In England, five billion single use plates and plastic cutlery are used every year, according to government figures. Environment Secretary Thérèse Coffey plans to phase out these items in an effort to reduce plastic pollution. She told The Mail, “A plastic fork can take 200 years to decompose – that is two centuries in landfill or polluting our oceans.
This new ban will have a huge impact to stop the pollution of billions of pieces of plastic and help to protect the natural environment for future generations”.
The effects of plastic pollution
Plastic pollution has become a serious environmental issue. There are different forms of single use plastics littered in our streets, on our beaches, and in our rivers and oceans. In 2019, single use plastics accounted for 40% of plastic produced every year according to National Geographic.
Plastics break down into microplastics that can affect human health as we breathe them in and eat them unknowingly. It has also been found that sea birds eat plastic on a regular basis. Consequently, the level of plastic pollution we are experiencing has prompted efforts to write a global treaty, negotiated by the UN, to fight against the negative effects of overuse of plastics.
A step in the right direction
The UK is one of 170 nations that pledged to significantly reduce the use of plastics by 2030 in 2019. The plastic straw ban came into force on 1 October 2021 as part of the government’s 25-year environment plan. While it is still unclear when the new ban on single use plastic cutlery, plates and polystyrene cups will come into effect, it seems to be a step in the right direction to limit pollution. It follows a public consultation by the Department for Environment, Food and Rural Affairs (Defra) that ran from November 2021 to February 2022.
Using a mop for a flood
Greenpeace UK, an organisation that works towards eliminating the causes of environmental destruction, believes there is still a lot to be done. In response to the announcement, Megan Randles, Greenpeace UK political campaigner, said: “Whilst it’s welcome that the government has finally banned certain items, we’re dealing with a plastic flood, and this is like reaching for a mop instead of turning off the tap”

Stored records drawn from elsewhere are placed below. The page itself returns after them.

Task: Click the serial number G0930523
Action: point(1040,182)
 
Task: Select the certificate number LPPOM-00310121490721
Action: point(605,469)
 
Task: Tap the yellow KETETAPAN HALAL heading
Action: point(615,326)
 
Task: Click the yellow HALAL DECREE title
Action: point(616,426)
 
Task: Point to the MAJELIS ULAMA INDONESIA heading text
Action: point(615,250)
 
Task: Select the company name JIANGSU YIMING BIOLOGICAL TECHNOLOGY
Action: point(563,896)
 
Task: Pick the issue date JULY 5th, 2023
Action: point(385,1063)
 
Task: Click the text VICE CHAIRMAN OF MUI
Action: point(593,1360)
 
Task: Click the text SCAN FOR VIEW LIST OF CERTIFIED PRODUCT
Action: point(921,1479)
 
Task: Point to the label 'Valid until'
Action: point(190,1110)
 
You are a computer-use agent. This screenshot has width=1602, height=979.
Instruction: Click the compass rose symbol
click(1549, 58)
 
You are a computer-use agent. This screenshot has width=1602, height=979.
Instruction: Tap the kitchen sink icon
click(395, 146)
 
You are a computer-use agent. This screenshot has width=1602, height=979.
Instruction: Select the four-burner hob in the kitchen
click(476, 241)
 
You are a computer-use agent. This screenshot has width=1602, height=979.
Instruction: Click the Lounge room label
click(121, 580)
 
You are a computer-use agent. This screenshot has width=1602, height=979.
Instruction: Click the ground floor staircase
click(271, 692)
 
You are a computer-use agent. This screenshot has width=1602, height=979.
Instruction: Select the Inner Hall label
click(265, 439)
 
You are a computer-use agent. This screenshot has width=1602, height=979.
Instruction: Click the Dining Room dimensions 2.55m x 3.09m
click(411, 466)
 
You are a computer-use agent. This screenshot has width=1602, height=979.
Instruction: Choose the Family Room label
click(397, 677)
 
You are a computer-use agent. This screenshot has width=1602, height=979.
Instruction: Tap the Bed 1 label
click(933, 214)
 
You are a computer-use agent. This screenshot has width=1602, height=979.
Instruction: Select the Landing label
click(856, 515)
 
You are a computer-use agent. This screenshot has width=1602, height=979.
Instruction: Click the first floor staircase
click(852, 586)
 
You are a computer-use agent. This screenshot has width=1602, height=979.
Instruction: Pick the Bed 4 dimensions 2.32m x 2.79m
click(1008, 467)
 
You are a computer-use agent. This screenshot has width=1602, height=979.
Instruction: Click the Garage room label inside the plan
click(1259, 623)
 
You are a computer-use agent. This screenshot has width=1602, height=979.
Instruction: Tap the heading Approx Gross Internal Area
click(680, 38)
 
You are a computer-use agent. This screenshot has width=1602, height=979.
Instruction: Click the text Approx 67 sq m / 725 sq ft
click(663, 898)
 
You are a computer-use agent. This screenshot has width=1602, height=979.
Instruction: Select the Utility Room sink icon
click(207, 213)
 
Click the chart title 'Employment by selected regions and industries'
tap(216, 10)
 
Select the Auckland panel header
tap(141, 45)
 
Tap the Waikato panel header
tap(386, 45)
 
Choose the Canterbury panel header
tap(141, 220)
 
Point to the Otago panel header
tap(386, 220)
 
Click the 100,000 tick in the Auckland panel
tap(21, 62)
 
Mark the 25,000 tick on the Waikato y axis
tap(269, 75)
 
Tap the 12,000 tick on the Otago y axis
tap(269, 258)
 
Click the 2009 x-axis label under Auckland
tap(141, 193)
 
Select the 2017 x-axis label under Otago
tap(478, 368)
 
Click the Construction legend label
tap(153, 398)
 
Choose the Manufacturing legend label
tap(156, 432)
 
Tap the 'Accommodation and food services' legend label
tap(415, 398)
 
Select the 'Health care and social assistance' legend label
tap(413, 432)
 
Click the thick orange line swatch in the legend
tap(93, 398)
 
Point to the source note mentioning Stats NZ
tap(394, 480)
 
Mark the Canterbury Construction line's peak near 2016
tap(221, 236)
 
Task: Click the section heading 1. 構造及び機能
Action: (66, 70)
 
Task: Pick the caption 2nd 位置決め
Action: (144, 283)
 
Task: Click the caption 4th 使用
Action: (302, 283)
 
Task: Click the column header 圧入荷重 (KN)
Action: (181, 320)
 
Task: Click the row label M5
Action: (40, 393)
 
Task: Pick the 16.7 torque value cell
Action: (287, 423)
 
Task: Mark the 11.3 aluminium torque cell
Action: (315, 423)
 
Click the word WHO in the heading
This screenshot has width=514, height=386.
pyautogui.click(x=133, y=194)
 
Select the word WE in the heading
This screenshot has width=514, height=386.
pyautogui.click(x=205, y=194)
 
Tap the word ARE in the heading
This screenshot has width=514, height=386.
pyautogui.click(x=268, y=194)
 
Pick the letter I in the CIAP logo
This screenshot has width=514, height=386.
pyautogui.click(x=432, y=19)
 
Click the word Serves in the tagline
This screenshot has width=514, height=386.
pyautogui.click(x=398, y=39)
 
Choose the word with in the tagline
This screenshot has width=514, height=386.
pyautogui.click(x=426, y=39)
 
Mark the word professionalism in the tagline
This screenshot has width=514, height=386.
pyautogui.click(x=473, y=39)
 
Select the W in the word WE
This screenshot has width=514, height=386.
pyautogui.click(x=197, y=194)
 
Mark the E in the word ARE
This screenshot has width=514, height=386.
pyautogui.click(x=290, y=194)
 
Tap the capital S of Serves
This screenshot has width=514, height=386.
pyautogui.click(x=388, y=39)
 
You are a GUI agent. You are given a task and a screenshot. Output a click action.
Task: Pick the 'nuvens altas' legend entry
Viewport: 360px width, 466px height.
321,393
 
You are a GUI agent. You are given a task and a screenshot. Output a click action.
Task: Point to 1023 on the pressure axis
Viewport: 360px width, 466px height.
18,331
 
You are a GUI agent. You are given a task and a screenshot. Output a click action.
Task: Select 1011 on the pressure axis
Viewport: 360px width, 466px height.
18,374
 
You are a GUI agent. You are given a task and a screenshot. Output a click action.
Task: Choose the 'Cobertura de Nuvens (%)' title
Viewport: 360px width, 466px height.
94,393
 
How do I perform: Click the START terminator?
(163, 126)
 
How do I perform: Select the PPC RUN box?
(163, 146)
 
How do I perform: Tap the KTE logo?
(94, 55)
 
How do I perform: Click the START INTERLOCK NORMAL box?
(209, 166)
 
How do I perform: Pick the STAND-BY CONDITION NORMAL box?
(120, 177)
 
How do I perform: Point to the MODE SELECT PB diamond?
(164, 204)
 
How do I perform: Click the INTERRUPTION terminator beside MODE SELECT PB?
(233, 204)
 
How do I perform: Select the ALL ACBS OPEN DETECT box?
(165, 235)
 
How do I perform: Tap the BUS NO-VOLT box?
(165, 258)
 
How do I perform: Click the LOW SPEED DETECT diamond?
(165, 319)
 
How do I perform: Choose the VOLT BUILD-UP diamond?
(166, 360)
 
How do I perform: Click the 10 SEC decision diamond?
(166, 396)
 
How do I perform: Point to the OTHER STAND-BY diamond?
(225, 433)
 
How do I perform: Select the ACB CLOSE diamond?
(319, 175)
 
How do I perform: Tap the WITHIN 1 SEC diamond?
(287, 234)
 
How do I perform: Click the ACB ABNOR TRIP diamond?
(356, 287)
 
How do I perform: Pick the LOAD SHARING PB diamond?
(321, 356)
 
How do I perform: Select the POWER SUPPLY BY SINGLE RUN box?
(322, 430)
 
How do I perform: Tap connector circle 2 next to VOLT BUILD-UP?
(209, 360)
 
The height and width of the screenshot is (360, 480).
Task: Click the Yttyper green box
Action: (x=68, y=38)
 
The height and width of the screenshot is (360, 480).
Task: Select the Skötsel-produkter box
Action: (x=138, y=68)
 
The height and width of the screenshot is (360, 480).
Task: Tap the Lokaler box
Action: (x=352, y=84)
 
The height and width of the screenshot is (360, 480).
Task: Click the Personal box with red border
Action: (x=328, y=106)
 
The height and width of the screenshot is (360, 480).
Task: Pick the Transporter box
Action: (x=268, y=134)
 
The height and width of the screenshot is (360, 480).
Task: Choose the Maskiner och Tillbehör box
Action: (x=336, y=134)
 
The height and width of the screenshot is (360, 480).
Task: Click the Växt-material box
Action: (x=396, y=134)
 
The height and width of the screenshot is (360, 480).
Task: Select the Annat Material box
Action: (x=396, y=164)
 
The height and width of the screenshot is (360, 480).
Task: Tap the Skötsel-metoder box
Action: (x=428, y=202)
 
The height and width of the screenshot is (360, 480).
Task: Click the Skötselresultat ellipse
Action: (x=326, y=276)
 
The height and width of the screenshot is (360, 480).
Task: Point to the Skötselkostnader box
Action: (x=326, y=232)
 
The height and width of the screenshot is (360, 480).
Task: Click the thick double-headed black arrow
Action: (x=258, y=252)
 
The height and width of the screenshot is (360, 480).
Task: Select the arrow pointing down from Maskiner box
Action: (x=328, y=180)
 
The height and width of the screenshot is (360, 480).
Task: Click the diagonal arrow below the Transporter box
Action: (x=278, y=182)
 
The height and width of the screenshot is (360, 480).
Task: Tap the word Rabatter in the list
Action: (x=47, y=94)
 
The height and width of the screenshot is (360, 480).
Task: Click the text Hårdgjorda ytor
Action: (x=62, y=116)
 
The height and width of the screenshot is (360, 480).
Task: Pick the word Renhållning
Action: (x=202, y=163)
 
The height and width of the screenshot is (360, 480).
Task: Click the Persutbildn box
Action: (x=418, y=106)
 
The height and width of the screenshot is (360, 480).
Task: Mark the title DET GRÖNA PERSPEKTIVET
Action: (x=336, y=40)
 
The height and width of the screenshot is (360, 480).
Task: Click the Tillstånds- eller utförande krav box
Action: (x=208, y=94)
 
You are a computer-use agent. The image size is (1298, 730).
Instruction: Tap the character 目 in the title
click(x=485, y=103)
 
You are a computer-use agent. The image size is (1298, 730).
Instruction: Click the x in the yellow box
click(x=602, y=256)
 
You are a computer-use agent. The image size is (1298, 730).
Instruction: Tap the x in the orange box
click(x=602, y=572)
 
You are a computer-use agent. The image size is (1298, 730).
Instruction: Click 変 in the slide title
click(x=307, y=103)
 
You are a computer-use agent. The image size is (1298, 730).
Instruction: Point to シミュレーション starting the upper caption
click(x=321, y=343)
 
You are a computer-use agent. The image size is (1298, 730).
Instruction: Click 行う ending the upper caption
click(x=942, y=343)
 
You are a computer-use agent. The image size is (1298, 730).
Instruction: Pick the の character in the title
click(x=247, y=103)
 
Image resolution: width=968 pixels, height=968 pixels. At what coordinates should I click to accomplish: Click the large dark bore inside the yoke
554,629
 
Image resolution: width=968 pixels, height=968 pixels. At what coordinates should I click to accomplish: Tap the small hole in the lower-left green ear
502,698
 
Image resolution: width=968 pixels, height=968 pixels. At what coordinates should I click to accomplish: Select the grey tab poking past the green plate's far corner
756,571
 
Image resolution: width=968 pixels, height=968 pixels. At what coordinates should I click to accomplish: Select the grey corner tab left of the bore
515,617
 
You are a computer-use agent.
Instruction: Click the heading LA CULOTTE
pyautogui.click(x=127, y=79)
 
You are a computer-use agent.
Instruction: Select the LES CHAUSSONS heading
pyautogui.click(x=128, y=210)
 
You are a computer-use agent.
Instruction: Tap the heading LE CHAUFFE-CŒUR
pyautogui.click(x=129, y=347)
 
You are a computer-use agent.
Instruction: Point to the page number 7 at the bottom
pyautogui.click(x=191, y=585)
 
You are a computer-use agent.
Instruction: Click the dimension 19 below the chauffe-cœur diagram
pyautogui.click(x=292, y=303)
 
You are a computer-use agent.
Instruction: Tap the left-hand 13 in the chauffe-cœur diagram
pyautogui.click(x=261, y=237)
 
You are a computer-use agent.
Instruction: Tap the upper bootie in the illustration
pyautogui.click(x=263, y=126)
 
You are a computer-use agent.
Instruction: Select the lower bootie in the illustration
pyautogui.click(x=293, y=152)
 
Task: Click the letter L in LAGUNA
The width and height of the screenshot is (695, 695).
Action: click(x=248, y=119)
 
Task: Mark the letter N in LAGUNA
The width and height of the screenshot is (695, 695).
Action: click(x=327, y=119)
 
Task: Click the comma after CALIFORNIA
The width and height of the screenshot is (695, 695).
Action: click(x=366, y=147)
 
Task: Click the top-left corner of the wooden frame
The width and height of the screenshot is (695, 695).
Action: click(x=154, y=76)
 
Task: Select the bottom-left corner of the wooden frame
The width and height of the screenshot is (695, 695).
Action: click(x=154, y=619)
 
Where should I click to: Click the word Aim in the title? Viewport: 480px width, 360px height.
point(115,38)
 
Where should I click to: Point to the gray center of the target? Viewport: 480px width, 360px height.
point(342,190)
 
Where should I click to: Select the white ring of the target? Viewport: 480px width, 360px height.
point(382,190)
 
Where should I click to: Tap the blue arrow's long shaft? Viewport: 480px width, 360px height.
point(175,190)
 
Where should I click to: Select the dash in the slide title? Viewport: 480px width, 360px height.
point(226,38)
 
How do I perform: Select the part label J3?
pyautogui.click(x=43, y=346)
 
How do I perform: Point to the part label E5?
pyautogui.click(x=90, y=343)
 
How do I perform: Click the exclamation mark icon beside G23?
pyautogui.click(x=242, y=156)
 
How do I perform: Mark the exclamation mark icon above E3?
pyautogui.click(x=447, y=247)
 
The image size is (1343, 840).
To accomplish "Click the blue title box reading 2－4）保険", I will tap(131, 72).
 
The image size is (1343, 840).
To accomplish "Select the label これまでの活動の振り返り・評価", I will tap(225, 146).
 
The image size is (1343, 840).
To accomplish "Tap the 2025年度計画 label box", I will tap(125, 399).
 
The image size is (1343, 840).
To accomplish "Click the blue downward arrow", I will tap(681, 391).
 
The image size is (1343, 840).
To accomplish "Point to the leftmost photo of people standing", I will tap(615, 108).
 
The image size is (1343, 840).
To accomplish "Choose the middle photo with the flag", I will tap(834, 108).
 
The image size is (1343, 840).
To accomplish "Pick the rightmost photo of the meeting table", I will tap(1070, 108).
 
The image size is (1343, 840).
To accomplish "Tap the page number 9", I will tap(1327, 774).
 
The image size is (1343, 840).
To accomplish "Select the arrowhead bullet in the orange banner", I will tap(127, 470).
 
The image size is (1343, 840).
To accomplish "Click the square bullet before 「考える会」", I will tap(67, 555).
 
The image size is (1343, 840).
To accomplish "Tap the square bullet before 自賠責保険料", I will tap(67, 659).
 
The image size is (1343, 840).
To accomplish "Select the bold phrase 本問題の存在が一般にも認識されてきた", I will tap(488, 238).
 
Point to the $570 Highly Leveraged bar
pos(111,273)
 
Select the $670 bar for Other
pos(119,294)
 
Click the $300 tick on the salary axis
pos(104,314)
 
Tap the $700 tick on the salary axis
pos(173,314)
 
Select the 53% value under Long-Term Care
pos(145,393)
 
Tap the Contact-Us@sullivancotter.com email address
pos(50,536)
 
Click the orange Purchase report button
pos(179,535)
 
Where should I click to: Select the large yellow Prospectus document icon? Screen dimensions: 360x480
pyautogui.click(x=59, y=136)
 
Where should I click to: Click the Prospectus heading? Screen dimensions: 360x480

Coffey has said that she “knows there is more to do” and the department has “listened to the public’s calls.
Bans in the EU
The EU already banned single use plastic cutlery in July 2021. The EU ban is very clear that it includes biodegradable plastics, while it would appear that Coffey is allowing biodegradable plastics to be excluded from the ban in the UK. This might not seem too bad because they are named ‘biodegradable’, these plastics aren’t a solution.
Steve Hynd, a policy manager for City to Sea, an environmental charity located in Bristol, says, “Many of these bioplastics are incredibly environmentally damaging and won’t break down in the natural environment”. This is because although they are ‘compostable’, they can only decompose in an industrial compost site rather than at home, and this still takes three to six months. Coffey is yet to confirm if the UK will be following the EU’s example of including these biodegradable plastics.
England might not be the first country to ban single use plastics, and there is still time for a move towards less plastic pollution. Reducing use of single use plastics can have a positive effect on the environment, animals and us.